Obama invited Sen. Minority Leader Mitch McConnell, R-Ky.; Rep. John Boehner, R-Ohio, likely the next Speaker of the House; Senate Majority Leader Harry Reid, D-Nev.; and current House Speaker Nancy Pelosi, D-Calif., to the White House the first week Congress returns from elections for its lame duck session on Nov. 18.
"It's not just going to be a photo op," Obama said.
He said the leaders would talk "substantively" about responding to Americans' concerns, expressed in the ballot box, during the lame duck session.
Obama said his biggest priority is extending Bush-era tax cuts for the middle class. Obama has said he supports extending tax cuts for those who make $250,000 or less while letting them expire for those who make $250,000 or more.
Republicans have voiced support for extending all Bush-era tax cuts, including for upper-income earners.

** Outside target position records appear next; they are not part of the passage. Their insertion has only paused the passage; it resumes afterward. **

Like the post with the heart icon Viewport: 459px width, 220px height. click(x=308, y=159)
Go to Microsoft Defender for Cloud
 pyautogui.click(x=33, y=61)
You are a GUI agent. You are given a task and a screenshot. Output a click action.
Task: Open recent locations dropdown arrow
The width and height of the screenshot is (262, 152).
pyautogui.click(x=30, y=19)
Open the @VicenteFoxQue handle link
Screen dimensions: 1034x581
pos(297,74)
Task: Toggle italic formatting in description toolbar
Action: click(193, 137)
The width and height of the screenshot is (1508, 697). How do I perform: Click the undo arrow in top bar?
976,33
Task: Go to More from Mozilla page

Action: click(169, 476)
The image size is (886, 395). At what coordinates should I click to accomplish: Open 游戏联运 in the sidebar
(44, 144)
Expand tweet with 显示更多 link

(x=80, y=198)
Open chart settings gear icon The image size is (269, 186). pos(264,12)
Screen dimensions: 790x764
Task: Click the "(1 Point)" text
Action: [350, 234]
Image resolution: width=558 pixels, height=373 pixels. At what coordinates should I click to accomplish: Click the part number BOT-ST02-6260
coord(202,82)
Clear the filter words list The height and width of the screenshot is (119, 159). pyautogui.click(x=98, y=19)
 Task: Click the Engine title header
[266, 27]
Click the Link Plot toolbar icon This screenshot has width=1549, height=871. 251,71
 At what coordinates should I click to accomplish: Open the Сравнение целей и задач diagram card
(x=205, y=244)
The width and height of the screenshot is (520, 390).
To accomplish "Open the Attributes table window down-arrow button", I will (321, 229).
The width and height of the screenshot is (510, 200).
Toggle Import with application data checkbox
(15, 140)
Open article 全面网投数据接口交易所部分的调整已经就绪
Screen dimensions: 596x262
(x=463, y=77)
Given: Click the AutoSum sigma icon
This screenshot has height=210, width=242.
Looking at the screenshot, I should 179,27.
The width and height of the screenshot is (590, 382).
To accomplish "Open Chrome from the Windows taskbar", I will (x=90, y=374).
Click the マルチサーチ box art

"On the economy, we will work hard to ensure Democrats don't raise taxes on anybody, especially in the middle of a recession," McConnell told a group at the Heritage Foundation on Thursday.
White House Press Secretary Robert Gibbs said Thursday that the administration was open to compromise on tax cuts.
Obama also said Congress needs to extend unemployment insurance, advance business incentives for investing in the United States and finalize the business tax structure to give businesses certainty.
"We can't afford two years of just squabbling," Obama said, adding that other countries were "moving" and becoming more competitive in the manufacturing, services, education and scientific sectors.
Obama promised that his administration would help "root out waste in government," work to increase efficiency in government agencies, and generate ideas to reduce the unemployment rate, which has hovered at 9.6 percent.
Obama also invited newly elected Democratic and Republican governors to the White House on Dec. 2.
McConnell, who recently said his biggest priority over the next two years would be to make Obama a one-term president, stuck to his remarks on Thursday.
"Over the past week, some have said it was indelicate of me to suggest that our top political priority over the next two years should be to deny President Obama a second term in office," McConnell said. "But the fact is, if our primary legislative goals are to repeal and replace the health spending bill, to end the bailouts, cut spending, and shrink the size and scope of government, the only way to do all these things it is to put someone in the White House who won't veto any of these things."
McConnell credited recent Republican obstructionism in Congress for the party's gains in midterm elections.
"Tuesday was a referendum, not a choice," McConnell said. "It was a report card on the administration and anyone who supported its agenda."
On Wednesday, Obama defended government actions such as the stimulus bill and financial reform, saying they were necessary responses to an emergency, but he said he saw why people might think they looked like "potential overreach."
McConnell said Republicans would do as much as they could to repeal the health care bill, but because "a Democrat holds the veto pen," a "straight repeal" may have to wait.